Dalla solitudine dei
poeti emana infatti una voce collettiva, politica, ovvero aperta alla
dimensione pubblica, civica; ancora di più, con Jean Cocteau: una
voce umana. Più volte ho riflettuto sulla differenza tra anima e
psiche e ho finito per considerare «psiche» la superficie, la
confezione sociale dell’anima, la mera somma dei comportamenti,
mentre chiamerei «anima» quanto di immutabile in noi, le
caratteristiche con le quali abbiamo aperto gli occhi la prima volta
e che nessuno degli eventi nei quali siamo incorsi ha potuto
modificare. Ovvio azzardare che la voce dei poeti parli da questo
nucleo immutabile e allo stesso nucleo, custodito negli altri, si
rivolga – e che esso sia un nucleo comune, una scarna serie di
elementi umani collettivi. Riflettendo intorno a riflessioni simili,
in questo volumetto leggero leggero Zanzotto si prende il tempo per
affermare che c’è una quantità enorme di persone (specie tra
quelle che ci governano) catalogabili psichiatricamente.
Lo fa perché Campana lo
costringe a parlare di «follia». Zanzotto ragazzo, ci dice Zanzotto
adulto, operò una incursione nello snodo cruciale poesia-follia
frequentando contemporaneamente Hölderlin, Rimbaud e Campana.
Rendendo conto di questa sua certa affinità col terribile, Zanzotto
arriva ad affermare che Campana ha il diritto di infischiarsene delle
regole e ha diritto a essere imperfetto, perché ciò che lo
necessita non è una comune simmetria, non è nemmeno il regolare
ardore metrico dei poeti, ma una urgenza che va lasciata esposta:
spuria e viva come un pesce fuor d’acqua.
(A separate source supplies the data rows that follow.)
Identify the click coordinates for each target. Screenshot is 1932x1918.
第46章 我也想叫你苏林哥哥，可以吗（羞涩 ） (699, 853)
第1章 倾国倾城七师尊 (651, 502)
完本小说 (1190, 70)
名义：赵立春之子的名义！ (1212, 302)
Dunque in Campana stanno
una libertà e una solitudine maggiori, un «io» maggiore. Campana è
stato altrove e, ritornando a singhiozzi presso di noi che abbiamo
eretto intorno alla nostra vita le rassicurazioni della norma, ci
dice – anzi, ci scrive cos’ha visto. Le parole sono il
salvacondotto di Campana, come lo sono di Rosselli e di tanti altri
pionieri in contatto forse più continuo con le interferenze degli
immortali. Data questa lauta e cruciale premessa Zanzotto non poteva
che chiudere sostenendo che la poesia – questa non catalogata
divinità, questa stella che non avrebbe dovuto esserci – oggi
(siamo nell’oggi già abbastanza «odierno» del 2002, quando a
Zanzotto venne consegnato il premio Campana per Sovrimpressioni)
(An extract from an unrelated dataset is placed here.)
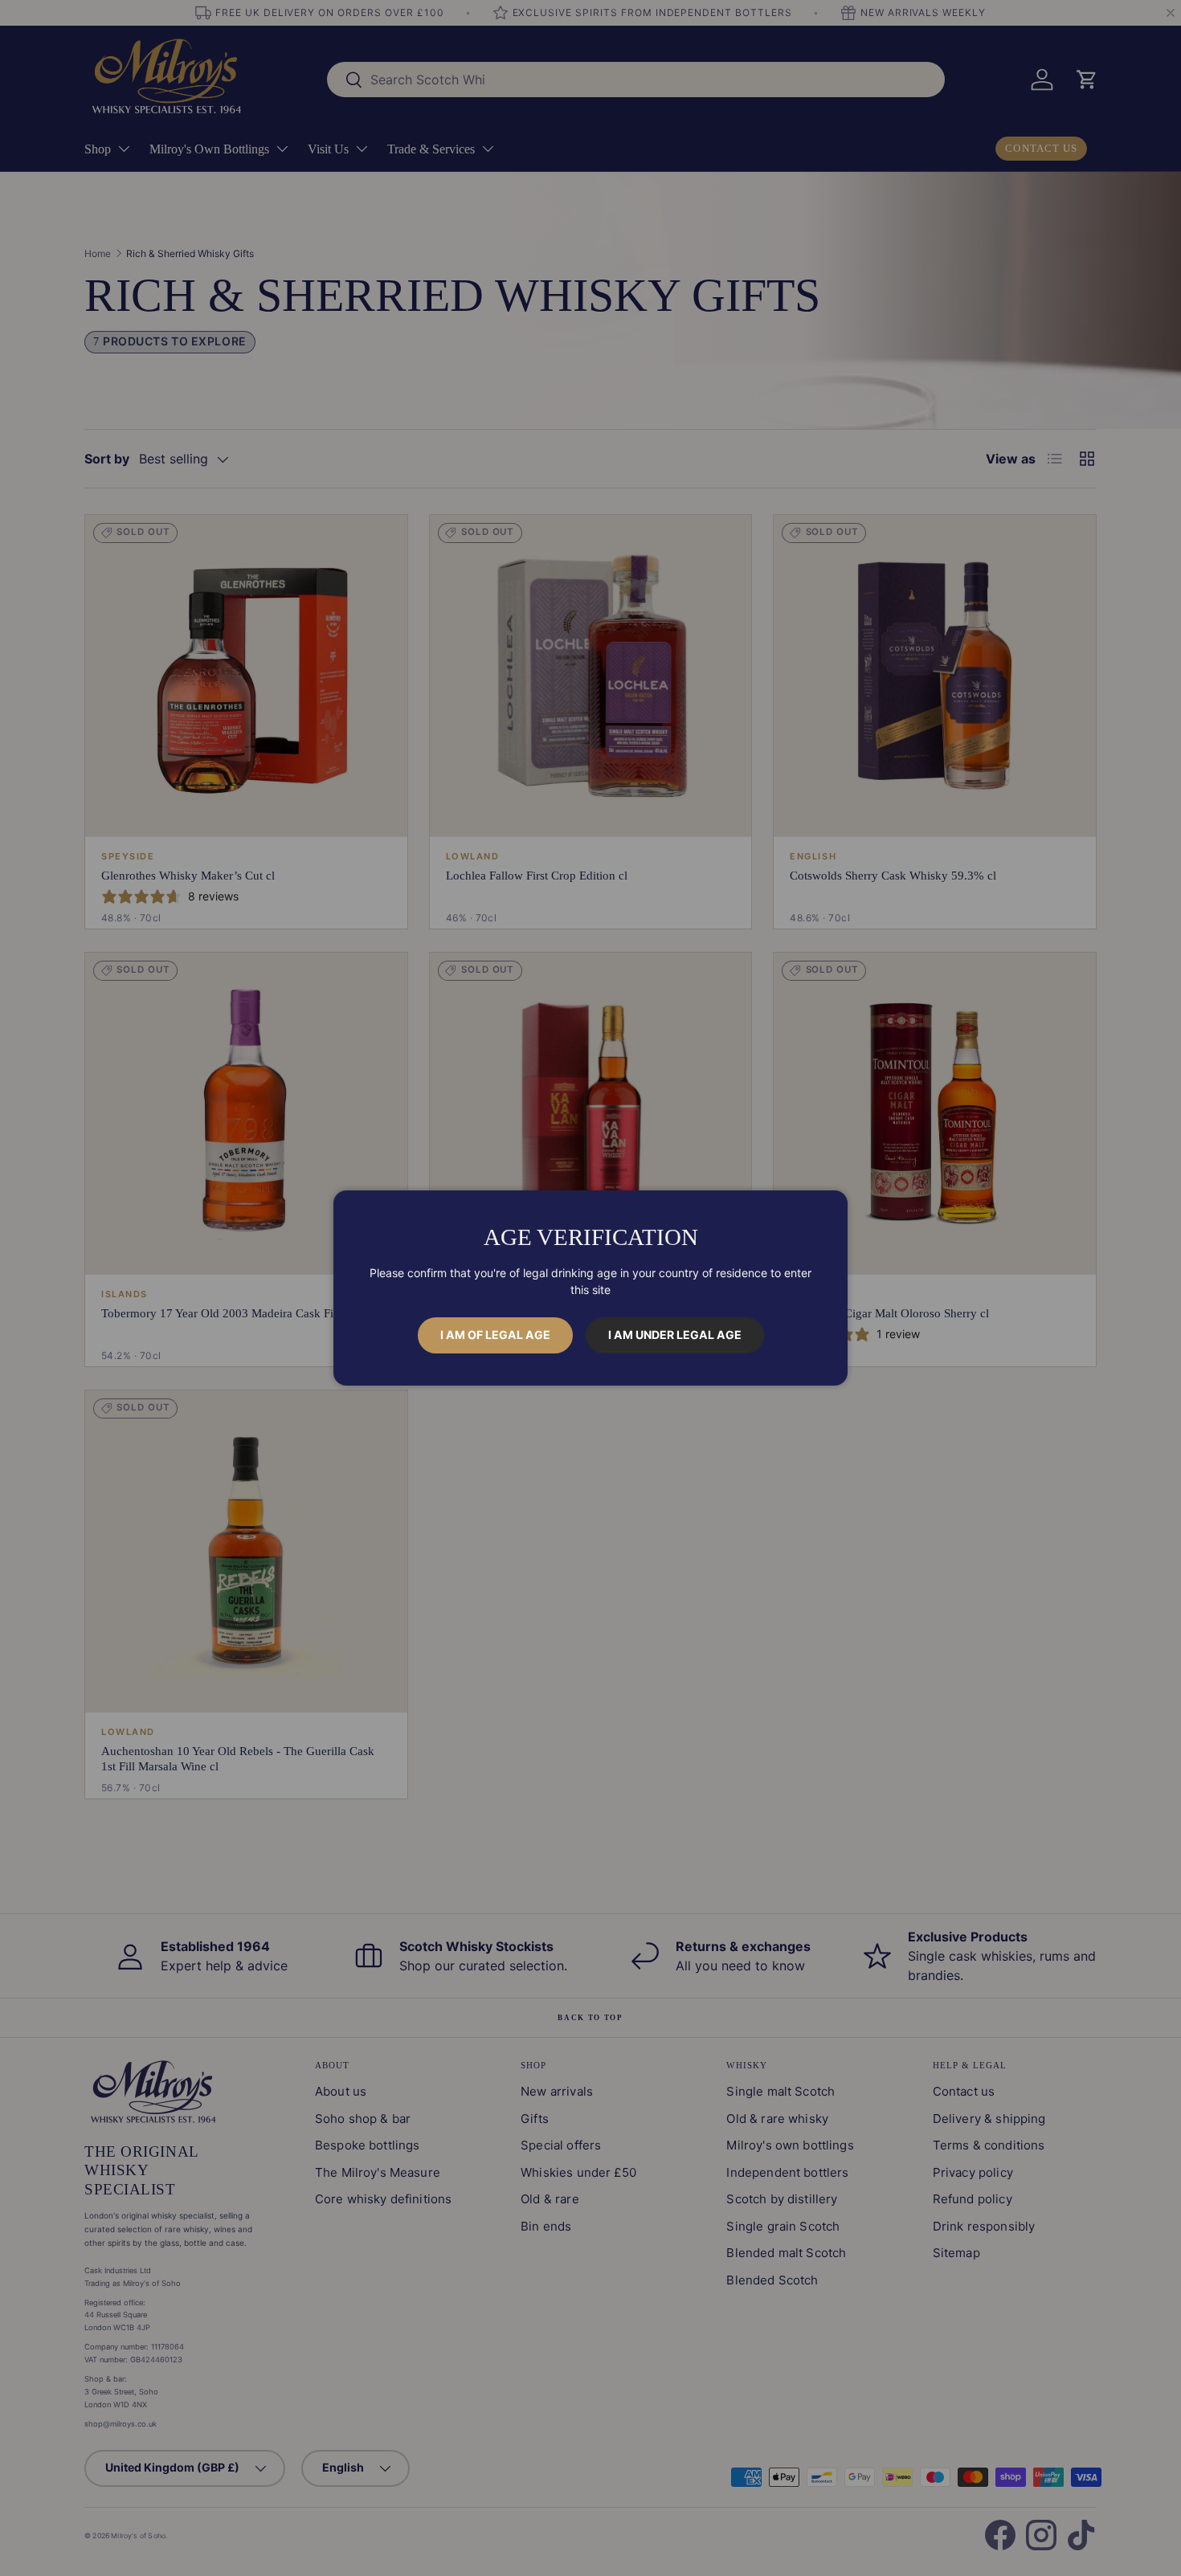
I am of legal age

viene respinta nel margine attraverso la tecnica del
«riassorbimento», attraverso il sostenere, cioè, che tutto è
poesia, senza introdurre ulteriori, necessarie divisioni.
Ma la poesia alla quale
si riferiscono i poeti è questa conoscenza che si ottiene attraverso
le parole che sono costretti a scrivere da una cieca ossessione,
confessa Zanzotto. Non è il geyser di riconoscenza senza nome che ci
sgorga in petto quando vediamo la vita nel suo stato di semplicità,
né è il tramonto che ci tiene a bagno nel rosso di un sole enorme.
Quello è il sentimento, che sta prima delle parole e non deve
tradursi per forza in parola. La poesia è suscitare quel sole e quei
bambini attraverso il mezzo poverissimo delle parole, è parole che
risplendono chiare come quel sole e quei bambini e danno la stessa
calma certezza di finitudine che scavalca se stessa. Questo mi sembra
dire Zanzotto. Di questo Campana. Di questa immersione, della doppia
vista di un poeta lasciata al suo stato di ferita lampante. Della
attrazione verso una irrinunciabile rinuncia.